As regras se aplicam aos trabalhadores regidos pela Consolidação das Leis do Trabalho (CLT) e também a categorias específicas, como empregados do comércio, trabalhadores domésticos, radialistas, tripulantes de voo e atletas profissionais.
O projeto prevê ainda que os dois descansos semanais remunerados, de 24 horas consecutivas cada, sejam concedidos preferencialmente aos sábados e domingos. Em casos de necessidade, o trabalho nesses dias deverá ocorrer em regime de revezamento.
Segundo o governo, a mudança busca aumentar a produtividade e melhorar a qualidade de vida dos trabalhadores. Em entrevista, os ministros Luiz Marinho (Trabalho) e Guilherme Boulos (Secretaria-Geral) afirmaram que a proposta pode reduzir adoecimentos e ampliar o tempo de convivência familiar.
Marinho destacou que o projeto de lei pode acelerar a redução da jornada, enquanto uma proposta de emenda à Constituição (PEC), em tramitação paralela, serviria para consolidar a medida no longo prazo.
A proposta ainda precisa ser analisada pelas comissões da Câmara e, para virar lei, deve ser aprovada pelos deputados e senadores.
Relator mostra favorável
O relator das matérias, deputado Paulo Azi (União-BA), apresentou parecer favorável à tramitação de duas propostas de emenda à Constituição. Segundo ele, não há impedimentos constitucionais para a análise dos textos.
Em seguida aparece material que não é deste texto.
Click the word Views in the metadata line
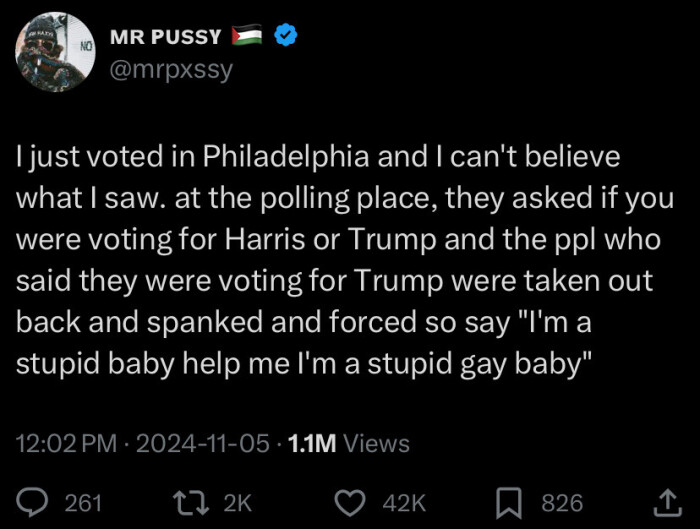The width and height of the screenshot is (700, 529). click(x=376, y=443)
Uma das propostas, a PEC 8/25, de Erika Hilton (Psol-SP), prevê a adoção de uma jornada de quatro dias de trabalho e três de descanso, com limite de 36 horas semanais e o fim da escala 6×1. Já a PEC 221/19, de Reginaldo Lopes (PT-MG), propõe a redução gradual da jornada para 36 horas ao longo de dez anos.
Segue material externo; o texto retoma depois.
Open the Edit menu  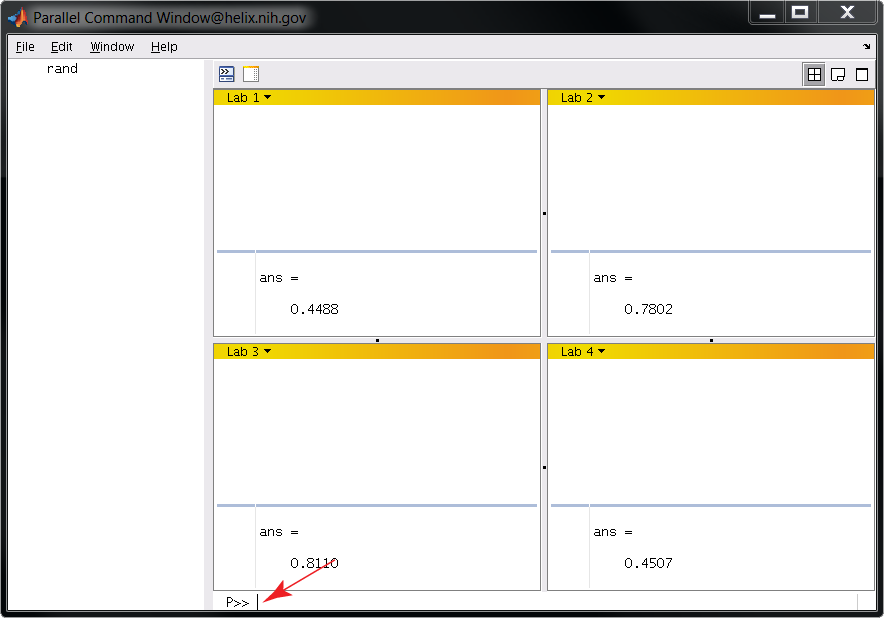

A análise, no entanto, foi adiada após pedido de vista conjunta dos deputados Lucas Redecker (PSD-RS) e Bia Kicis (PL-DF), que alegaram falta de tempo para avaliar o parecer.
Durante a discussão, o relator argumentou que a redução da jornada pode contribuir para a saúde e o bem-estar dos trabalhadores, além de promover equilíbrio entre vida profissional e pessoal. Por outro lado, representantes do setor produtivo alertaram para possíveis impactos econômicos, como aumento de custos e risco de demissões, especialmente em pequenos negócios.
Se aprovadas na CCJ, as propostas seguem para comissão especial antes de serem votadas no plenário.